*** Opening INPUT MATERIAL ***

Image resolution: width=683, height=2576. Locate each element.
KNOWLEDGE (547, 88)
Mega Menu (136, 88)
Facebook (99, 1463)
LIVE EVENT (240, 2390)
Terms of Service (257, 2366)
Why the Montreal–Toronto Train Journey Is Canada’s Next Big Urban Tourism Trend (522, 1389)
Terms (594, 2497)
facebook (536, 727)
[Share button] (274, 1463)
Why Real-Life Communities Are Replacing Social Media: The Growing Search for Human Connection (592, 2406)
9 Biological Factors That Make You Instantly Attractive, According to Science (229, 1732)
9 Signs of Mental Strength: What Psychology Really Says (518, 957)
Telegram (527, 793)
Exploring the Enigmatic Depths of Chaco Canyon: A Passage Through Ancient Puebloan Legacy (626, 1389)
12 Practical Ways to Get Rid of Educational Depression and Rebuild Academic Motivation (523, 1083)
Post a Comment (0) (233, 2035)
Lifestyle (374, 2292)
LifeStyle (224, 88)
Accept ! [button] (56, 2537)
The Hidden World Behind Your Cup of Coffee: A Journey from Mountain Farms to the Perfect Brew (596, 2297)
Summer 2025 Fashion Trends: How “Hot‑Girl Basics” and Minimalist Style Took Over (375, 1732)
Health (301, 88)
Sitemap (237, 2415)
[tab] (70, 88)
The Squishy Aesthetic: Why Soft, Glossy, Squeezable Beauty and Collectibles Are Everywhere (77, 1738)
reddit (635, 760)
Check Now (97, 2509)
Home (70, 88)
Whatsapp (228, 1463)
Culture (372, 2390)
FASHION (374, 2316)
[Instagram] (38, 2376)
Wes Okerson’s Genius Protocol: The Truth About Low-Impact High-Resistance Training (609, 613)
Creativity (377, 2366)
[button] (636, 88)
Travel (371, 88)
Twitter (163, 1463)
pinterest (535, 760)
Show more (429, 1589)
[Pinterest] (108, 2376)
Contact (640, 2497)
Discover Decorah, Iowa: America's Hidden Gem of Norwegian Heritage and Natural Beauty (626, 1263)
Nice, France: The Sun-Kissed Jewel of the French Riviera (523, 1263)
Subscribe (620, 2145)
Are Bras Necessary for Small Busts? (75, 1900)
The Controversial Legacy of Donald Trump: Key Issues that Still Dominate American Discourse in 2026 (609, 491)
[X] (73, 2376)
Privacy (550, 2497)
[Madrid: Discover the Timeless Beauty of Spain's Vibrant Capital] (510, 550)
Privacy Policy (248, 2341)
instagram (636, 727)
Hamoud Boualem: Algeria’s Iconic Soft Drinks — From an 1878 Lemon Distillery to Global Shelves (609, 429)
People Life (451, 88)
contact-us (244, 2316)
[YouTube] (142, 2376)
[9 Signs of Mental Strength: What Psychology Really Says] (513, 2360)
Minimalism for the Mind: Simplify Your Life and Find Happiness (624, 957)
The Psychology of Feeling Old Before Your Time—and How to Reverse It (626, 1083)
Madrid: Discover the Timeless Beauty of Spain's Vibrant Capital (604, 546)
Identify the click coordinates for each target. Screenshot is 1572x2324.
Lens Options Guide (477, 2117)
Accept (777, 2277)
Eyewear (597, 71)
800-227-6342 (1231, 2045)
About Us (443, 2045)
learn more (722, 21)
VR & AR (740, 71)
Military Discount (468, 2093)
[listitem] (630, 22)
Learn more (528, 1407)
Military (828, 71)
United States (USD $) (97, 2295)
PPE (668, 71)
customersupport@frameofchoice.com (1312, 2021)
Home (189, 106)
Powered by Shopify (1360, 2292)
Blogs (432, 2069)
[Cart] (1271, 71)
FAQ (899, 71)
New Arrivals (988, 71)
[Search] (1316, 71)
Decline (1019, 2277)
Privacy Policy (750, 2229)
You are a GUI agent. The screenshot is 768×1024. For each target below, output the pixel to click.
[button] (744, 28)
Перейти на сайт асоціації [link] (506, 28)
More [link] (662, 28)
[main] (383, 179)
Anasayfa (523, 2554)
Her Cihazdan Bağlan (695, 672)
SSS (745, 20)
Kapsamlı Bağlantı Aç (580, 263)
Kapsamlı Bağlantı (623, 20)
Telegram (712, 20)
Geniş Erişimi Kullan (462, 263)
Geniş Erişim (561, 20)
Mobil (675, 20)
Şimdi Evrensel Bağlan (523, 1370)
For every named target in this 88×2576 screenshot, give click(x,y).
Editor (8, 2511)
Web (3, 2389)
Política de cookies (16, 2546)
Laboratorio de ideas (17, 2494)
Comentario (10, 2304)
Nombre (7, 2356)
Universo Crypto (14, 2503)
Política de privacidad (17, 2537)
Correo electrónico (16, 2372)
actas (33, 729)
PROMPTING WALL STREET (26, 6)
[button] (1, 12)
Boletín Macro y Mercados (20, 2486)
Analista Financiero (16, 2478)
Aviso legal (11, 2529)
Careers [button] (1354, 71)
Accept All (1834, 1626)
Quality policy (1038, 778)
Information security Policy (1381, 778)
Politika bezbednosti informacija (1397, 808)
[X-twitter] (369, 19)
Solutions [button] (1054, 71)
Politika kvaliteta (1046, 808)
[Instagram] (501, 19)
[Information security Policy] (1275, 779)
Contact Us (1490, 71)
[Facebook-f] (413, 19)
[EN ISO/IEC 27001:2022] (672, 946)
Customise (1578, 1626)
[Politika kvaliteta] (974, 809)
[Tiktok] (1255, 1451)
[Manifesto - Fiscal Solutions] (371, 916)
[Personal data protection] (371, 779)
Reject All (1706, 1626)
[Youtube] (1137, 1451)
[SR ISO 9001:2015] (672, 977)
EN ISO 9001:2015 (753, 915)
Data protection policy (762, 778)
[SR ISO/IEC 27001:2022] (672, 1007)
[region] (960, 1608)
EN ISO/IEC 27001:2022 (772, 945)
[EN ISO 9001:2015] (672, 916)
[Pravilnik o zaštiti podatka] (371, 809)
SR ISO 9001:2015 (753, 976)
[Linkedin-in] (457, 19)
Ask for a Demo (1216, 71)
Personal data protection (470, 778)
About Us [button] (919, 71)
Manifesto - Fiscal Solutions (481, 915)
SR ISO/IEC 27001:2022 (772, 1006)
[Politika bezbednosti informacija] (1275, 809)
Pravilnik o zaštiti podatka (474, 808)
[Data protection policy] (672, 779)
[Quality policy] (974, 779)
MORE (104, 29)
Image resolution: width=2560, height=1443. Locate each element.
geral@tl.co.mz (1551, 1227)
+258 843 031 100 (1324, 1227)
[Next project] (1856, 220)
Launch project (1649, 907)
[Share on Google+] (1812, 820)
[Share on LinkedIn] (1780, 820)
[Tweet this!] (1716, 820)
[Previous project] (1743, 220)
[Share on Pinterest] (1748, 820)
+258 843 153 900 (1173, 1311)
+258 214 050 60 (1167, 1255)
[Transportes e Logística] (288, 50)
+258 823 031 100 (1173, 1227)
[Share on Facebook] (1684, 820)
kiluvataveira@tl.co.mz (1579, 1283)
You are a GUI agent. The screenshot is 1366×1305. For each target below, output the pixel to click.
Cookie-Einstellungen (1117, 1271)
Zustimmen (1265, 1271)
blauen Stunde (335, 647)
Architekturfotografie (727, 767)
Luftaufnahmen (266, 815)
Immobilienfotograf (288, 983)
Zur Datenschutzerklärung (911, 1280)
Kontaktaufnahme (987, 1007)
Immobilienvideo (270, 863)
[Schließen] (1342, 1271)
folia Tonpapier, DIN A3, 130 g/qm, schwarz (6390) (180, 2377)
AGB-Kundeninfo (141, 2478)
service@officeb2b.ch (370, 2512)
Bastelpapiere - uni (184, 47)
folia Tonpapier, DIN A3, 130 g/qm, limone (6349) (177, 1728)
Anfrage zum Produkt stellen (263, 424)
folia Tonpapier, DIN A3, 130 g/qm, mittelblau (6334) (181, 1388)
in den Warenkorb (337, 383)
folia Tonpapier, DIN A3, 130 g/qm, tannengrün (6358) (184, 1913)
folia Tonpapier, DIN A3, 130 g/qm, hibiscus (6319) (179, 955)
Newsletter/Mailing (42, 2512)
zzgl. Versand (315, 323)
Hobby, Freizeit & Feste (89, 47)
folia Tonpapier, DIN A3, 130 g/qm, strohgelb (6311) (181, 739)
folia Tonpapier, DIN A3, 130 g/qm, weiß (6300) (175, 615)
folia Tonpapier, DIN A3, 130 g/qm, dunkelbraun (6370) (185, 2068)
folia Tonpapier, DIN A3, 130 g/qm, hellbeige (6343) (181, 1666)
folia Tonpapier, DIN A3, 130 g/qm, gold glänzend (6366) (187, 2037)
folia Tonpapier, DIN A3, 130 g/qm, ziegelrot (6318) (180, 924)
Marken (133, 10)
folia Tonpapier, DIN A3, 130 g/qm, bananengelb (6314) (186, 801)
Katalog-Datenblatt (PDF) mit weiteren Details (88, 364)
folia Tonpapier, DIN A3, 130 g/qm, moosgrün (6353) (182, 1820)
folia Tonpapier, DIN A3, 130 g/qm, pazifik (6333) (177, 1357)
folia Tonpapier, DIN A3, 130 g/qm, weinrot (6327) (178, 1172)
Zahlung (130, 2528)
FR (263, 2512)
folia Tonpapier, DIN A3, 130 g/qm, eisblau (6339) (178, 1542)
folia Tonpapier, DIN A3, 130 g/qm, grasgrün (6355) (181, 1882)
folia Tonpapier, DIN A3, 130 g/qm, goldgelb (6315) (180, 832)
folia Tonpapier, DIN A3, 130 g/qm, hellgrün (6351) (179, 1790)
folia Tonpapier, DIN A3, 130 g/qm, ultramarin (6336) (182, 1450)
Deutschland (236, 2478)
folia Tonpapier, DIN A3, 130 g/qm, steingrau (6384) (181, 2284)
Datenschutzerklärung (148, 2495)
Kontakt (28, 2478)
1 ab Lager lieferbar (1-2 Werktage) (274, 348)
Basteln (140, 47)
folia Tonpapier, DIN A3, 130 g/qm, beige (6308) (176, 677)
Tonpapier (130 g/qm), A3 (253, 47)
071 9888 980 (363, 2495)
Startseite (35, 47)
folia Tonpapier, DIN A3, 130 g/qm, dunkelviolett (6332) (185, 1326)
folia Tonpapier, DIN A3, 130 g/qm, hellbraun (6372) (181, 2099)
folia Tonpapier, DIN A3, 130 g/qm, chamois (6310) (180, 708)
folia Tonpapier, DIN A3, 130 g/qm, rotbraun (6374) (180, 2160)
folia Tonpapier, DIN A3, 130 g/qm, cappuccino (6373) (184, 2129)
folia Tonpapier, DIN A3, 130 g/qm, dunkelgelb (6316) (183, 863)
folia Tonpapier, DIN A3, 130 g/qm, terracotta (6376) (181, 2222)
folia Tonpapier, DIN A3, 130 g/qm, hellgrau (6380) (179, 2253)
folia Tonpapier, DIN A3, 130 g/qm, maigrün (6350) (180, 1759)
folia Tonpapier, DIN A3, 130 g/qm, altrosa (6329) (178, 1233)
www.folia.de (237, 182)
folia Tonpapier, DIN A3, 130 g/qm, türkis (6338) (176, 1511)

*** Closing INPUT MATERIAL ***

### WHAT THE TASK REQUIRES
The line above containing "Architekturfotografie (727, 767)", the line containing "folia Tonpapier, DIN A3, 130 g/qm, moosgrün", and every line between them are to be transcribed exactly; no other line is wanted.

### ANSWER FOR THIS EXERCISE
Architekturfotografie (727, 767)
Luftaufnahmen (266, 815)
Immobilienfotograf (288, 983)
Zur Datenschutzerklärung (911, 1280)
Kontaktaufnahme (987, 1007)
Immobilienvideo (270, 863)
[Schließen] (1342, 1271)
folia Tonpapier, DIN A3, 130 g/qm, schwarz (6390) (180, 2377)
AGB-Kundeninfo (141, 2478)
service@officeb2b.ch (370, 2512)
Bastelpapiere - uni (184, 47)
folia Tonpapier, DIN A3, 130 g/qm, limone (6349) (177, 1728)
Anfrage zum Produkt stellen (263, 424)
folia Tonpapier, DIN A3, 130 g/qm, mittelblau (6334) (181, 1388)
in den Warenkorb (337, 383)
folia Tonpapier, DIN A3, 130 g/qm, tannengrün (6358) (184, 1913)
folia Tonpapier, DIN A3, 130 g/qm, hibiscus (6319) (179, 955)
Newsletter/Mailing (42, 2512)
zzgl. Versand (315, 323)
Hobby, Freizeit & Feste (89, 47)
folia Tonpapier, DIN A3, 130 g/qm, strohgelb (6311) (181, 739)
folia Tonpapier, DIN A3, 130 g/qm, weiß (6300) (175, 615)
folia Tonpapier, DIN A3, 130 g/qm, dunkelbraun (6370) (185, 2068)
folia Tonpapier, DIN A3, 130 g/qm, hellbeige (6343) (181, 1666)
folia Tonpapier, DIN A3, 130 g/qm, gold glänzend (6366) (187, 2037)
folia Tonpapier, DIN A3, 130 g/qm, ziegelrot (6318) (180, 924)
Marken (133, 10)
folia Tonpapier, DIN A3, 130 g/qm, bananengelb (6314) (186, 801)
Katalog-Datenblatt (PDF) mit weiteren Details (88, 364)
folia Tonpapier, DIN A3, 130 g/qm, moosgrün (6353) (182, 1820)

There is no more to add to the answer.